Segment Start: GIVEN ENTRIES

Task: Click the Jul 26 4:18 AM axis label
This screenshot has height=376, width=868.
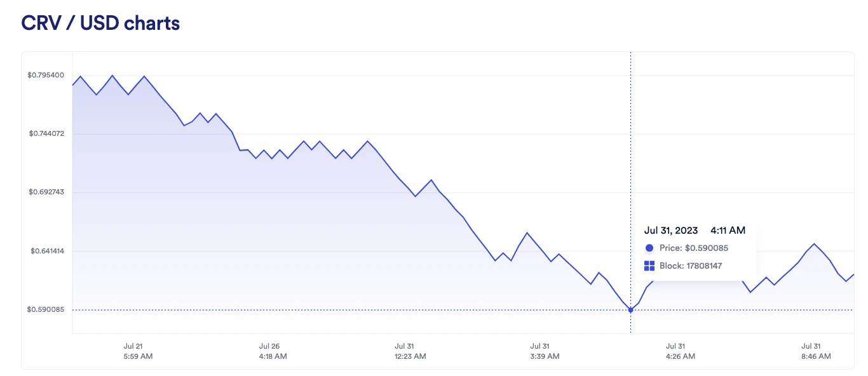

Segment End: GIVEN ENTRIES
Segment Start: GIVEN ENTRIES

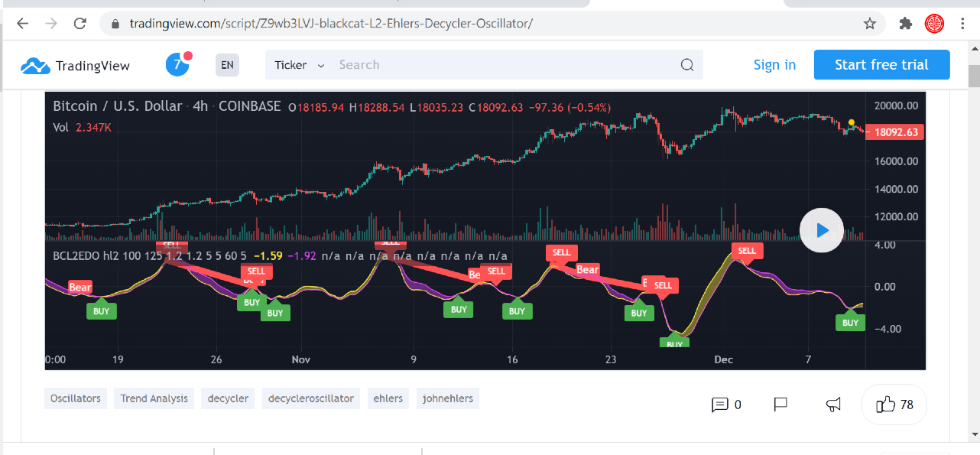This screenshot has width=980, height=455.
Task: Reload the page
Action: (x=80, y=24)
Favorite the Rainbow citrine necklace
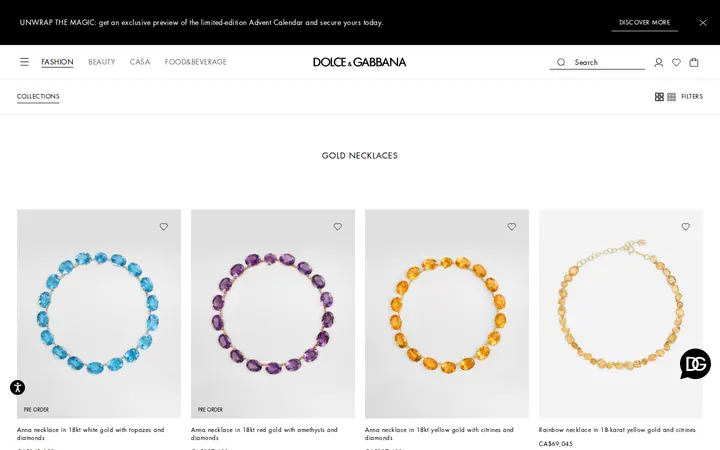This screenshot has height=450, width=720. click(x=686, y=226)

Segment End: GIVEN ENTRIES
Segment Start: GIVEN ENTRIES

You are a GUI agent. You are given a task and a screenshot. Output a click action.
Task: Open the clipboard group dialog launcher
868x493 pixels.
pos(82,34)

Segment End: GIVEN ENTRIES

▶ [EXERCISE DETAILS]: From the data above, reproduce word for word the lines running from the line with "Task: Click the Jul 26 4:18 AM axis label" to the line with "This screenshot has height=376, width=868.", ends included.

▶ [WORKED SOLUTION]:
Task: Click the Jul 26 4:18 AM axis label
This screenshot has height=376, width=868.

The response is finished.